ビデラ・フォーランハルト > 実際のところ、この文言でそうですか、と帰る信者は少ない。
いくら、信仰を積んでいたとしても…不安はより深く付きまとうものだ。
自分からすれば、それは神を貶める行為だけれど。
直接表に出さないのならば、『罰』を与えるまでもない。
ならば言葉をつぎ足して、相手の本当の不安に寄り添えば、自然と信仰を深めさせることができると、彼は考えていて。

「ふむ…?それはどういったものでしょう」

強さが無いというのは、見れば大体想像は付く。
我等が聖女のように少女の姿のまま強大な力を持つ存在もいるけれど、それはあくまで、例外だろうと。
ただ…産まれの苦しみ、とだけ告げられても委細がわからなければ言葉を発することもできない。
だからこそ、優しく頭を撫でて更に先を促し…

「ほう……、…これは……」

頭を撫でていた手を下ろし、そのまま青年は両手で優しく…その竜鱗が覗く手を青年の両手で包み込む。
少し手甲によって硬いだろうが、人の温もりをじんわりと感じさせる手で。

「…酷く、苦労されたことでしょう。
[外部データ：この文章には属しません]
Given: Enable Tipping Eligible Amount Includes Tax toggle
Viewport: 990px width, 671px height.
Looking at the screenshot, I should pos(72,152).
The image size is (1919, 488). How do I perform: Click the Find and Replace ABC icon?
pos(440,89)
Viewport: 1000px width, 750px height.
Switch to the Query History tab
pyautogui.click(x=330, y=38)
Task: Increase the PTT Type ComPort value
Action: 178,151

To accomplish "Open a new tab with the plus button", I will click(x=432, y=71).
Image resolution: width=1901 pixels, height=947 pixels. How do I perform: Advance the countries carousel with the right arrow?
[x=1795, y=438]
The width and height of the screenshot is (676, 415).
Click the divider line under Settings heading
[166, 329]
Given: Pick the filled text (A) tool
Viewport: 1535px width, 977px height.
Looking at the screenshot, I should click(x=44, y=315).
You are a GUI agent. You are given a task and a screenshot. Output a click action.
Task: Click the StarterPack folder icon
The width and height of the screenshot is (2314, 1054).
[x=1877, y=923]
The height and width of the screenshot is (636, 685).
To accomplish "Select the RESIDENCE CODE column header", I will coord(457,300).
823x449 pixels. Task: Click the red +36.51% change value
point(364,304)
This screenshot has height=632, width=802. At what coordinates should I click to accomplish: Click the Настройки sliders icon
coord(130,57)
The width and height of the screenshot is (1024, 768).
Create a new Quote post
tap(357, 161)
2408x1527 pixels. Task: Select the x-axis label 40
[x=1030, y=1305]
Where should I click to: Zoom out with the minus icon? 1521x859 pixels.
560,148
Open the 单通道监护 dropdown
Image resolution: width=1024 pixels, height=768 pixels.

しかし、主は平等です。
混ざっていようとも、純粋であろうとも…痛みも、幸福も与えるでしょう。
…先程の質問に応えましょう。直接、その痛みを取り除くことは、私にはできません。
ただ…これを、水に溶かして少し、飲むといいでしょう。…主が与えたもうた尊き『塩粒』です。きっと貴女の助けとなります。
それと…時間はありますか?、立ったままでは貴女の身体が更に痛みを訴えてしまうでしょう。
…よければ、聖堂の中で共に語らいながら休みましょう」

痛みを堪えるような…まるで少女の痛みを受け取っているかのような顔をしてから。
小さな…民に配っていた革袋を手渡して。そうして…優しい笑みで、落ち着いた場所で話そうと提案する。
どちらにしても、既に信仰を求める人は居らず。
仕事も、自分でなくていいものばかりだ。
それならば…この興味深い相手の事を知れば、更に騎士団の助けになるかもしれない。
そう考え、ゆったりと少女の返答を待つ。

フィリ > じわりとした革越しの温もりは。それでも、充分過ぎる物であるらしい。
本当は、この聖堂の前。行列が出来始めた時間から、ずっと様子を窺い立ちんぼでいた為に。
すっかり冷えて悴んだ両手が、人の体温に包み込まれている実感は。充分に心地良いのだろう。
だから。緊張に強張ってばかりいた両肩が。少しずつ力を抜いて。

「――そぅ、です。じかに、のぞぃてぃただけるとは――ぉもぇません。
せぃのくのぅ…でぁるのなら。とりのぞくのは、ぃきることじたぃも…きぇて、しまぃそぅ、で」

こくり。こくり、と。
彼の文言一つ一つに対し。逐一肯く。辿々しくだが、言葉を返す。
お陰で少々…度々発声のタイミングを被らせ。朗々とした声音に掻き消され、を繰り返し。
その都度言い直す為に、ますます時間の掛かってしまう会話。
もう、他者と会話する事それ自体に。慣れていないという事が…ありありと。

「――ですから、きしさま。ぁなたがたに、わたしは、きっと。
…もしものときを。ぉねがぃ、したぃの――です。じぶんだけでは。どうにもならなぃ、ときを。
そぅ、さきほど。わかちぁぅと、ぃってくださぃましたから…  ……?

――それ、は? …どぅぃった………」

ふと。目の前へと差し出される、「塩粒」に。瞳を瞬かせる。
どういった物なのか。まるで見当がつかない…本当に、単なる塩化ナトリウムの類なのだとも思えずに。
ただ。触れてくれるその掌が、鱗越しにすら温かかったから――それだけで。信じてしまうのだ。

こくんと小さく肯いてみせれば。手を引かれるに任せ、彼に連れられる侭。